--- YOUR ASSIGNMENT ---
Report the count of lines in the records that contain "number", without any added text.

━━━━━ SUPPLIED DATA

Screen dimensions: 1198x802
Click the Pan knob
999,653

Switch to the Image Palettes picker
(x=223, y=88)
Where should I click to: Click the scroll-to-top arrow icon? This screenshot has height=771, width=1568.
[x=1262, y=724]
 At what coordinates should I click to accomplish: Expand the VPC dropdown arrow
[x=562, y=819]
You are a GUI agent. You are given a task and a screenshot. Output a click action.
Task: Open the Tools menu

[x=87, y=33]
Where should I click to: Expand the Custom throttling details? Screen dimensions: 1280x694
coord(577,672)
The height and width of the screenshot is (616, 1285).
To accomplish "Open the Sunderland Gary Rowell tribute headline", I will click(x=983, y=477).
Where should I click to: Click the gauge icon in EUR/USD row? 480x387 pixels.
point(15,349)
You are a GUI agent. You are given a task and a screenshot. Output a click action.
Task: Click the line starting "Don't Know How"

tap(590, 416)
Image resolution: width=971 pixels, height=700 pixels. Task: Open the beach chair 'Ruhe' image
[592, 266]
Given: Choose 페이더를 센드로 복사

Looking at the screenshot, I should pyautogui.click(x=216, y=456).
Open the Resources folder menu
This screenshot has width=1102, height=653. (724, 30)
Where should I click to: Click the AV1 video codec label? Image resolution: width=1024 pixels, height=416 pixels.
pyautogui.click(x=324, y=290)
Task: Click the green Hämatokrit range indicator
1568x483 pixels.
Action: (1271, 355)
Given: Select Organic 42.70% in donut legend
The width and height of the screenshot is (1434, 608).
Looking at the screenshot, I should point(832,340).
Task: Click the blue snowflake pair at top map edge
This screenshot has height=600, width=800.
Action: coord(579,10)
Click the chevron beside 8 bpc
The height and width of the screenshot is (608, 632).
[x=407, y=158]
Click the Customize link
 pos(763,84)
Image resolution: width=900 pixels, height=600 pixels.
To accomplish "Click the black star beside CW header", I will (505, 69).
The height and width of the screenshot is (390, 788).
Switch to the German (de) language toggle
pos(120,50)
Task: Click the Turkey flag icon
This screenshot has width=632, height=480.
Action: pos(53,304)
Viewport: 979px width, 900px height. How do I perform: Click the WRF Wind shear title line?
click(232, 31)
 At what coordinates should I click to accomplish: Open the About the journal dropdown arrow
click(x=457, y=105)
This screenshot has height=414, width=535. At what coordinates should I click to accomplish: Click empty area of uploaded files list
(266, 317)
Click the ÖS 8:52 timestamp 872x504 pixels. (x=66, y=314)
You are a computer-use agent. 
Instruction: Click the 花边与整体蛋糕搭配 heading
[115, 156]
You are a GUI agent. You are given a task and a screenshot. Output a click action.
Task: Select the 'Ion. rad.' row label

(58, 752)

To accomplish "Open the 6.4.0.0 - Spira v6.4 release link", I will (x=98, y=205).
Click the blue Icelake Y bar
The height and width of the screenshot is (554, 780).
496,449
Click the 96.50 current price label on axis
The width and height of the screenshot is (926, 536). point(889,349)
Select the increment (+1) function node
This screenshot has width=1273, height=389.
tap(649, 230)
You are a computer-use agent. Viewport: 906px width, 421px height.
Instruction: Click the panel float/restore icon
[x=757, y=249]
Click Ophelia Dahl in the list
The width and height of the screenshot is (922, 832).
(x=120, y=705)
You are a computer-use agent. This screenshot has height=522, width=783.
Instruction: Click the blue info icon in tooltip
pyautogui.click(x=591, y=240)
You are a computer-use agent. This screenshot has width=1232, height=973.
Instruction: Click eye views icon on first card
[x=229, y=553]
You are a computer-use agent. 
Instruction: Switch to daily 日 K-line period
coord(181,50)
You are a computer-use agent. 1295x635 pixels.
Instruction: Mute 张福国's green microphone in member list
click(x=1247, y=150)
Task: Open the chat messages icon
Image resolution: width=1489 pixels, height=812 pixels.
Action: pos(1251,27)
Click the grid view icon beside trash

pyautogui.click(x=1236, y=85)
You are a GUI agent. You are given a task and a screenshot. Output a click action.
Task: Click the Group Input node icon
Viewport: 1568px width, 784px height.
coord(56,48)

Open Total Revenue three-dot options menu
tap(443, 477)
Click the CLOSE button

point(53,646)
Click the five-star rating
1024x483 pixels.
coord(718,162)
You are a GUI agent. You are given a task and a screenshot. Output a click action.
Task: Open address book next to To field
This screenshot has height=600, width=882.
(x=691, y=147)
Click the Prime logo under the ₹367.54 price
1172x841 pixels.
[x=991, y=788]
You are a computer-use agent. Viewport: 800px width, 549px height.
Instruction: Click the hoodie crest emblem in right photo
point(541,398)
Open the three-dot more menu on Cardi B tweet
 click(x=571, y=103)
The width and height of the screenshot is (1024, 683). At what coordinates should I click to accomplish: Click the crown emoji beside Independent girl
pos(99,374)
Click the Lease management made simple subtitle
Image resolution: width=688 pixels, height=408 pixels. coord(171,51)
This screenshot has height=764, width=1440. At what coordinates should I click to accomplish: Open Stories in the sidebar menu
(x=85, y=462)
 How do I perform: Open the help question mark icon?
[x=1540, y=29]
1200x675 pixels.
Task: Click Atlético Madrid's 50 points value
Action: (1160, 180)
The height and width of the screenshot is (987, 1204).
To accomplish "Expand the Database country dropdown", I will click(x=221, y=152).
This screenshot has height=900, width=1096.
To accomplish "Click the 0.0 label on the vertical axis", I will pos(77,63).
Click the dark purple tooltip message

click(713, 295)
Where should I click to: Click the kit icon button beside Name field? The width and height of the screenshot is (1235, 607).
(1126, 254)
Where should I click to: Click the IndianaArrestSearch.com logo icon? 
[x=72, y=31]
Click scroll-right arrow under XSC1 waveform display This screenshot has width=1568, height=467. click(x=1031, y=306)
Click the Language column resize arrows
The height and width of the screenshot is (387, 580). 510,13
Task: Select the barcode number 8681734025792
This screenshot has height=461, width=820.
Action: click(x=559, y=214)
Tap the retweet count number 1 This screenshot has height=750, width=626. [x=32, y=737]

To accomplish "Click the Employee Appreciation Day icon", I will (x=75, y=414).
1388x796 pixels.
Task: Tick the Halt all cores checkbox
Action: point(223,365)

━━━━━━━━━━

--- EXERCISE ANSWER ---
2